Tag Archives: medical claims federal lawyer

Federal Disability Retirement Law: Loss of Meaning

What it is that motivates a person to achieve greatness; whether the factor of that which does, or purports to be, and to what extent the outward articulation of the elements of a driving force corresponds with the esoterically objective truth underlying the learned and expected statements for public consumption; these, we may never know.

Most of us engage in repetitive monotony of actions; whether by fear of societal retribution, the judgment of peers, a sense of responsibility and obligation; or, perhaps even by sheer ignorance and stupidity, where the instinctive drive is merely based upon the base hunger for accumulation of material objects; as self-reflection is rarely a consideration of serious intent, so the onset of what some deem a mid-life crisis is often nothing more than a pause in unthinking acts of greater thoughtless chasms in void and vacuity.

Medical conditions, and the impact of a debilitating injury or disease, can be the prompting nudge for change and upheaval. Whether because a medical condition forces one to consider a redistribution of life’s priorities, or merely because they interrupt the capacity and ability to continue in an unthinking manner; regardless of the motive, change becomes an inevitable consequence of an unexpected medical condition.

For Federal employees and U.S. Postal workers who suffer from a medical condition, such that the medical condition prevents one from performing one or more of the essential elements of one’s positional duties, filing for Federal Disability Retirement benefits through the U.S. Office of Personnel Management, whether the Federal employee or the U.S. Postal Worker is under FERS, CSRS or CSRS Offset, is an option of limited choice.

For, as the medical condition prevents the Federal or Postal worker from performing one or more of the essential elements of one’s job, so the dependency upon the agency to provide a “reasonable accommodation” is ultimately an act of futility.  “Reasonable accommodation” is merely that which is accorded in order to perform all of the essential elements of the job; it does not do away with any of the elements, and thus is rarely conceivable, and practically impossible to implement.

Federal and Postal workers who are prevented from performing one or more of the essential elements of one’s job, at least have the option of filing for Federal Disability Retirement benefits. Many in the private sector have no such benefit, and are thus left to disparate means and desperate devices.  Often, the onset of a health condition becomes a crisis of meaning, where the medical condition itself compels the Federal or Postal worker to question the meaning and value of one’s work and accomplishments.  But the loss of meaning need not occur as a necessary or inevitable consequence.

Federal Disability Retirement accords an opportunity of a second bite at the proverbial apple; there is life after Federal Medical Retirement for those who get beyond the long and arduous bureaucratic process, and the meaning of one’s existence need not be the harbinger of fate, but merely a door opened for future endeavors of thoughtful exercises and prioritizing of values.

Sincerely,

Robert R. McGill, Esquire

 

Federal Disability Retirement: The Rocking Chair and the Never-Ending Story

The myth about retirement has long receded; once upon a time, there was an idea, a concept, an ethereal potentiality, of reaching a point of quietude where reflection, dispensing of wisdom, and calm gardening and tending to the passing of time would be the status of choice; but modern life has wreaked havoc upon such a notion.

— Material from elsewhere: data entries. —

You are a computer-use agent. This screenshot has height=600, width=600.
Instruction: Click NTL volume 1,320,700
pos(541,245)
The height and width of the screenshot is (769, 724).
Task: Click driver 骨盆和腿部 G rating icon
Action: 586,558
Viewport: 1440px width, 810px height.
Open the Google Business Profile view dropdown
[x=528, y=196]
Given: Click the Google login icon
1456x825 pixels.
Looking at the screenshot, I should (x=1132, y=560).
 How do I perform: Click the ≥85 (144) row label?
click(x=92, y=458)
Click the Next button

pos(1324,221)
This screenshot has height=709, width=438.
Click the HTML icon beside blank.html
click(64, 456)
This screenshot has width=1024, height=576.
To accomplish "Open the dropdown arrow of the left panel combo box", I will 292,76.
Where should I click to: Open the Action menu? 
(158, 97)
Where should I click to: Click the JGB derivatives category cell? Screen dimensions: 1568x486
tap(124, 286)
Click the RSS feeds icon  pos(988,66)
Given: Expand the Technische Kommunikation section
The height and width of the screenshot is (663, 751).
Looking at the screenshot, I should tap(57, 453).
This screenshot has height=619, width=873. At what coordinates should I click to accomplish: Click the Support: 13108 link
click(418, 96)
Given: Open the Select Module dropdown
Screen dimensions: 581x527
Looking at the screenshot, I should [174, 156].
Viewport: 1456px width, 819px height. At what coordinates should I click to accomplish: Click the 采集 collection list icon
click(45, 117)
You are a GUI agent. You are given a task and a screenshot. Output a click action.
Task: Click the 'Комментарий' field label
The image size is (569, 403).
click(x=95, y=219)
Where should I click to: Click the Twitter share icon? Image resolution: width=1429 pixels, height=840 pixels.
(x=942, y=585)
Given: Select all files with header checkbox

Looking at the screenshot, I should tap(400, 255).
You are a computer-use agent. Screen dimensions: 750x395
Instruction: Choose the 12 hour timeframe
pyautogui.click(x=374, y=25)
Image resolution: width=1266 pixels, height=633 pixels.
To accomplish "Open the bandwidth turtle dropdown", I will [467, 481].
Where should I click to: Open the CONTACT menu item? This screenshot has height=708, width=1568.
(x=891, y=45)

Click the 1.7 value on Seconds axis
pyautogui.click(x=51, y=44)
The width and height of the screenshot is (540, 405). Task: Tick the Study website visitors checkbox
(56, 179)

It was perhaps engendered by the character, Mose Harper (the sidekick of John Wayne) in John Ford’s, “The Searchers”, who only wanted a “rocking chair” at the end of his troubles.  But the never-ending story in these times of modernity, is that one must always claw and fight for maintaining the high standard of living which we enjoy and have become content with.

For Federal employees and U.S. Postal workers who must take an early form of retirement — a Federal Disability Retirement — because of his or her ongoing medical conditions, where the medical conditions no longer allow for the continuation in one’s job because they prevent one from performing one or more of the essential elements of the job, the battle to first prove a Federal Disability Retirement application, then to retain and maintain it, throughout all of the complexities of the bureaucratic and administrative process, is a daily chore and toil.

First, there is the right to get it approved; then, there may be periodic Medical Questionnaires which are issued and which mandate a response; then, if Social Security Disability is approved, the offset between FERS Disability benefits and SSDI must be calculated; then, if you become employed and lose the SSDI benefit because of income, the FERS Disability annuity must be recalculated; then, at age 62, recalculation because the Federal Disability Retirement annuity effectively ends, based upon the total number of years of service, including the time one is on Federal Disability Retirement; and then the need to maintain income sources because of the reduction; and so the never-ending story continues.

Indeed, it is not from the rocking chair which the retiree tells a story, like Mose Harper must have done in his old age; rather, the modern retiree from the Federal sector, whether as a former employee of a Federal agency or the U.S. Postal Service, must tell his or her never-ending story to an empty chair with rhythmic movements to and fro absent an occupant, as the old man remains away, trying to figure out the further complexities of this age of modernity.